Looking back over the 2013 Legislative session, it looks like I’ll be taking the “sandwich approach.”
First, I’d like to lay on some genuine thanks. Thank you for supporting full-day kindergarten and early-childhood education scholarships. Thank you for providing in-state tuition to undocumented Minnesota students dreaming of citizenship and contributing to our community.
Thanks for giving me a reason to dye my shoes, as friends in same-sex relationships will be allowed to marry.
Now, a thick slice of bummer, for a lack of courage to create tighter gun-control laws, for a refusal to prioritize, despite Gov. Dayton’s written promise in 2012, equally shared parenting after divorce, and for the fact that many of our low-income children still will be turned away from hot school lunches enjoyed by their peers.
Advocates admirably fighting for these bills will be back, and I’ll be rooting for them.
Finishing up, one more piece of gratitude, for Ban the Box.
Ban the Box requires employers to remove the question, and the check box, that asks potential employees about their criminal records. Beginning Jan. 1, 2014, employers will be able to ask about criminal histories only after selecting applicants for interviews.
Clearly, our legislators realized how important it is to give people a foot in the door with an opportunity for face-to-face contact. This can mean the difference between securing a job that supports one’s family or being forced back into a life of isolation and recidivism.
Ban the Box will make our communities safer, not more dangerous. And it had strong bipartisan support.
Gov. Pawlenty signed legislation in 2009 to make Minnesota one of the first states to require public employers to wait until applicants are chosen for an interview to ask them about criminal histories.
This new law makes Minnesota the third state to expand the idea to private employers.
One of the most compelling reasons to support it is that the number of Minnesotans with some type of criminal records is now about one in five, according to the Council on Crime and Justice. Many Minnesotans are turned away from jobs they’re well skilled to take due to criminal records that may be outdated, unrelated or inaccurate.
The more compelling reason to support Ban the Box is that it affirms our belief in second chances.

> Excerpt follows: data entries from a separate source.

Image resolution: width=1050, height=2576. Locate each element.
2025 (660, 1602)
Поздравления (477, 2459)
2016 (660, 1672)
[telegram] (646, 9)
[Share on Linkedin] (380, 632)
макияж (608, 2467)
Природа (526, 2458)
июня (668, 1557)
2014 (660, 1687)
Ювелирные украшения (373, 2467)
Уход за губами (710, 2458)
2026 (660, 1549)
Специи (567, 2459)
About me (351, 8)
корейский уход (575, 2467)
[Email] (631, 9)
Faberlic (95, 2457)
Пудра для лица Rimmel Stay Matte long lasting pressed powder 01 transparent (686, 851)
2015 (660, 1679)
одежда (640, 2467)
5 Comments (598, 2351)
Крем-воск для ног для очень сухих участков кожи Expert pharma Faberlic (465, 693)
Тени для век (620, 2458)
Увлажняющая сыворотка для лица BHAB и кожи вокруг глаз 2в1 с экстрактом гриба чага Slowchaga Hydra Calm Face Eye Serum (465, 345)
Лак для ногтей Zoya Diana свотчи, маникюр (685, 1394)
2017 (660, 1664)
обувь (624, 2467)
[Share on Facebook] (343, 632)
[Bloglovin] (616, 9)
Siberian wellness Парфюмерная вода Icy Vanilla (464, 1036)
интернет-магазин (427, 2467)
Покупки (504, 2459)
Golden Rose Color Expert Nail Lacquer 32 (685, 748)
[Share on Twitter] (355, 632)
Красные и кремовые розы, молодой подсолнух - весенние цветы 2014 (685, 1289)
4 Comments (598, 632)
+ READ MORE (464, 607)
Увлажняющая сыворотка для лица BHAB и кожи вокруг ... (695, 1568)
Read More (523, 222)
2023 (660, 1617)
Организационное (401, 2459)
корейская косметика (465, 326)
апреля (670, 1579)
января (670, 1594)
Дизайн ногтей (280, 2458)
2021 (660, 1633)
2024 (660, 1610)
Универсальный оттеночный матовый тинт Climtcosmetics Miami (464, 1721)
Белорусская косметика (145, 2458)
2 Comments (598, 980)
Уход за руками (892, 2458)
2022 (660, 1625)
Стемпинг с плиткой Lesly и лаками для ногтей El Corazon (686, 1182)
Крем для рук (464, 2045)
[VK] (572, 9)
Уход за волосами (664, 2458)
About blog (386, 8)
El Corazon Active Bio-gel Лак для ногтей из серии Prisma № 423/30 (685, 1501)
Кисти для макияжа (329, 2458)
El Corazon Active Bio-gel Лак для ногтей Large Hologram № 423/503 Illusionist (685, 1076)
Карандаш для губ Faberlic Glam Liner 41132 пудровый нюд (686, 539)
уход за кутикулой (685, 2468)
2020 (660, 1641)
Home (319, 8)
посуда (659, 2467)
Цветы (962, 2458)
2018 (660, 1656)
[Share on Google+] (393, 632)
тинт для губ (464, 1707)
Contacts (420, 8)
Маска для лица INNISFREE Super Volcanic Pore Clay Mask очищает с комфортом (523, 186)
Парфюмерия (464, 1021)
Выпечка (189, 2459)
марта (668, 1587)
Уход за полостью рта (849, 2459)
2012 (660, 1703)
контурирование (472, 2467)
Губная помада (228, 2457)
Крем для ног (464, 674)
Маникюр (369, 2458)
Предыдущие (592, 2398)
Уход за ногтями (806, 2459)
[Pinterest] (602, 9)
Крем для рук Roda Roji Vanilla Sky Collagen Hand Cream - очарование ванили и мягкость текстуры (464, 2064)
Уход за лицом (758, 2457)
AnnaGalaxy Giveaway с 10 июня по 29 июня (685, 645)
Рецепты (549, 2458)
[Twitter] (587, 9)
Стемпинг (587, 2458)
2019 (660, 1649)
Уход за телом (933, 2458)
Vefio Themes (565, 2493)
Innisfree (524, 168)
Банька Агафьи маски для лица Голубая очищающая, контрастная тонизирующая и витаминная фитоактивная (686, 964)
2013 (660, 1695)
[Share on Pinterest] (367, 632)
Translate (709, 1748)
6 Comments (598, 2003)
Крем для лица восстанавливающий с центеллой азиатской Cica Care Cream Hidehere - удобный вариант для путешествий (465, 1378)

“I know there are guys who don’t want to change,” said Oscar Haynes, 45, of Columbia Heights.
Haynes is not one of those guys. But after serving more than five years in prison on burglary and drug-related offenses, the married father of five grown children couldn’t get anyone to open the door wide enough for redemption to walk in.
“I made some bad choices in my life,” Haynes said. “But at 44, I wanted a new life. I didn’t want to leave a criminal legacy for my children.
“So many of us do want jobs, and they shut the door in our face, and we go back to the only thing we know how to do to support our family and that’s crime. Given an opportunity to work, we wouldn’t go back to that.”
So that’s what he finally told a potential supervisor in a prized face-to-face interview. “You will not be disappointed,” he added.
That supervisor hired him for a Minneapolis city job one year ago as a seasonal worker. They liked him so much they asked him to stay on. Now he has his own truck, cellphone and route.
Erick Washington, 50, shares a similar story. Given a 27-month sentence for burglary four years ago, Washington plunged into computer and healthy living classes in prison and came out a better man seeking work.
“I used to walk into jobs so bold,” said Washington, of Minneapolis, also the married father of five. The felony, “makes you a little bit shaky, a lot bit shaky. A lot of times, people [with felonies] don’t even fill out applications.”
Ban the Box, he said, “is an opportunity to go in there and present yourself, sell yourself.”
“I was stupid,” he told a potential employer as they chatted comfortably and casually. “I’m not that now. Boom. Now I have a decent job as a union truck driver.”